▸ **Условия задания**:
1. Выпишите из отрывка о правде и правдоподобии в искусстве все реплики разговора и укажите при каждой, кто её произносит.
2. Продолжите отрывок о правде и правдоподобии в искусстве, начав сразу после последней реплики Зрителя.

Итак, у Вергилия история Лаокоона является только средством для достижения высших целей, и еще вопрос, является ли само по себе это происшествие достойным объектом поэзии.
1798
О ПРАВДЕ И ПРАВДОПОДОБИИ В ИСКУССТВЕ
На сцене одного немецкого театра изображалась овальная, имеющая форму амфитеатра зала, в ложах которой были нарисованы зрители, как бы принимавшие участие в том, что происходило внизу. Иные из подлинных зрителей в партере и в ложах были этим весьма недовольны и даже обиделись на то, что им намеревались навязать нечто столь неправдивое и неправдоподобное. По этому поводу возник разговор, приблизительное содержание которого и излагается здесь.
Защитник художника. Давайте-ка посмотрим, не удастся ли нам как-нибудь сговориться друг с другом.
Зритель. Не понимаю, каким образом вы собираетесь оправдать подобное изображение.
Защитник. Но ведь, не правда ли, когда вы идете в театр, вы не ожидаете, чтобы все разыгрывающееся на сцене было правдивым и настоящим?
Зритель. Нет! Но я стремлюсь, чтобы мне, по крайней мере, все казалось правдивым и настоящим.

▸ **Имеющиеся данные**:
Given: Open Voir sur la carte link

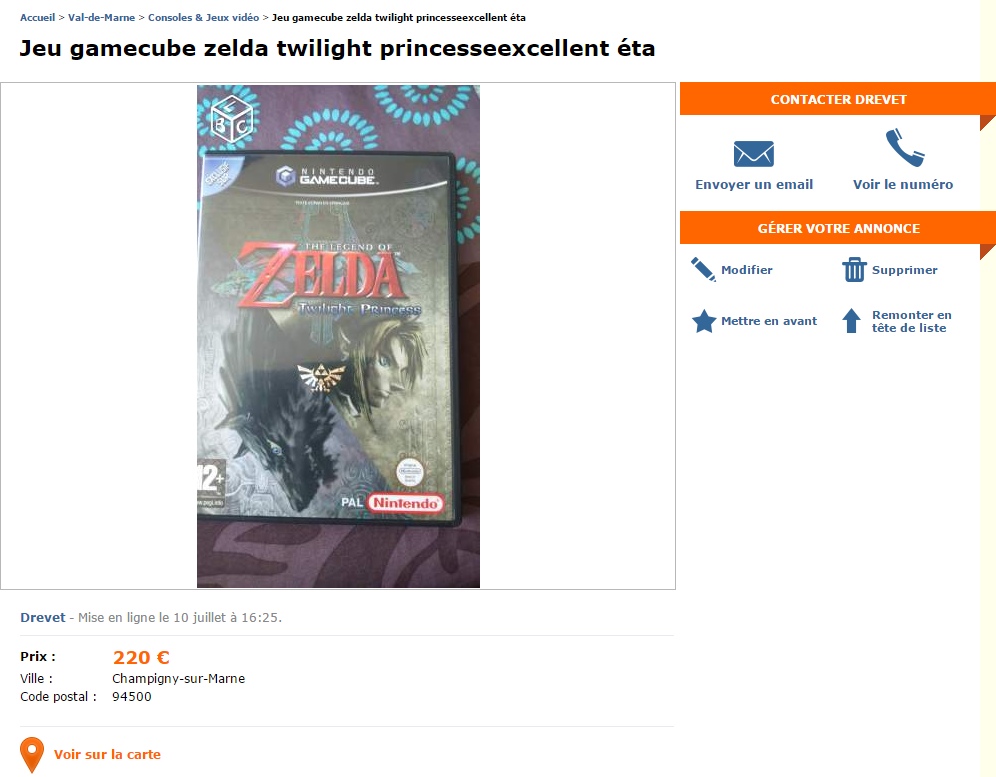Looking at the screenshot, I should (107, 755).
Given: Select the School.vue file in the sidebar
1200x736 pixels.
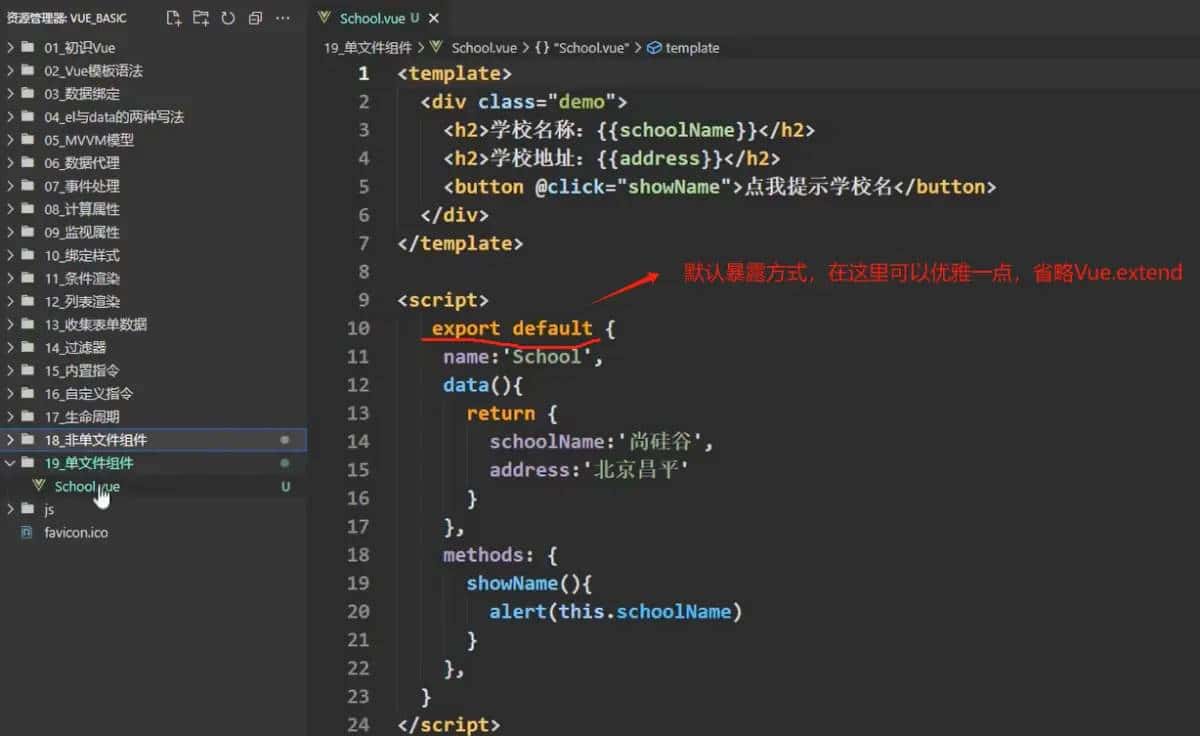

▸ **Ответы к заданиям**:
1.
1. Защитник художника: «Давайте-ка посмотрим, не удастся ли нам как-нибудь сговориться друг с другом».
2. Зритель: «Не понимаю, каким образом вы собираетесь оправдать подобное изображение».
3. Защитник: «Но ведь, не правда ли, когда вы идете в театр, вы не ожидаете, чтобы все разыгрывающееся на сцене было правдивым и настоящим?»
4. Зритель: «Нет! Но я стремлюсь, чтобы мне, по крайней мере, все казалось правдивым и настоящим».

2.
Защитник. Простите, если я позволю себе, вопреки вашему признанию, утверждать, что вы ни в коем случае к этому не стремитесь.
Зритель. Вот странно! Если бы я не стремился к этому, то для чего были бы все усилия декоратора точнейшим образом следовать законам перспективы и тщательно воссоздавать все предметы? К чему было бы изучать костюмы разных эпох? К чему затрачивать огромные средства на то, чтобы сделать их достаточно выдержанными, разве не для того, чтобы перенести меня в те отдаленные времена? Почему больше всего прославляют того актера, который правдивее других передает чувства, который речью, движениями, жестом ближе подходит к действительности и создает иллюзию, будто я вижу не подражание, а нечто действительно происходящее?
Защитник. Вы отлично передаете свое восприятие, но достаточно ясно понять, что именно нами воспринимается, видимо, труднее, чем вы думаете. Смею вас заверить, что все театральные представления отнюдь не кажутся вам правдивыми и разве что имеют видимость правдивого.
Зритель. Все эти тонкости в конце концов не более, как игра слов.
Защитник. А я возьму на себя смелость возразить вам, что, когда мы говорим о проявлениях нашего духа, никакие слова не могут оказаться достаточно нежными и тонкими и что даже сами каламбуры этого рода указывают лишь на известную потребность духа, который пытается, раз уж нам не удалось достаточно точно выразить то, что происходит в нас, оперировать контрастами и с разных сторон подходить к вопросу, чтобы таким образом добраться до сути дела.
Зритель. Хорошо! Только объясняйтесь, пожалуйста, яснее и, если можно, наглядными примерами.
Защитник. Мне нетрудно будет обернуть их в свою пользу. Например, разве, бывая в опере, вы не ощущаете живого, полного удовольствия?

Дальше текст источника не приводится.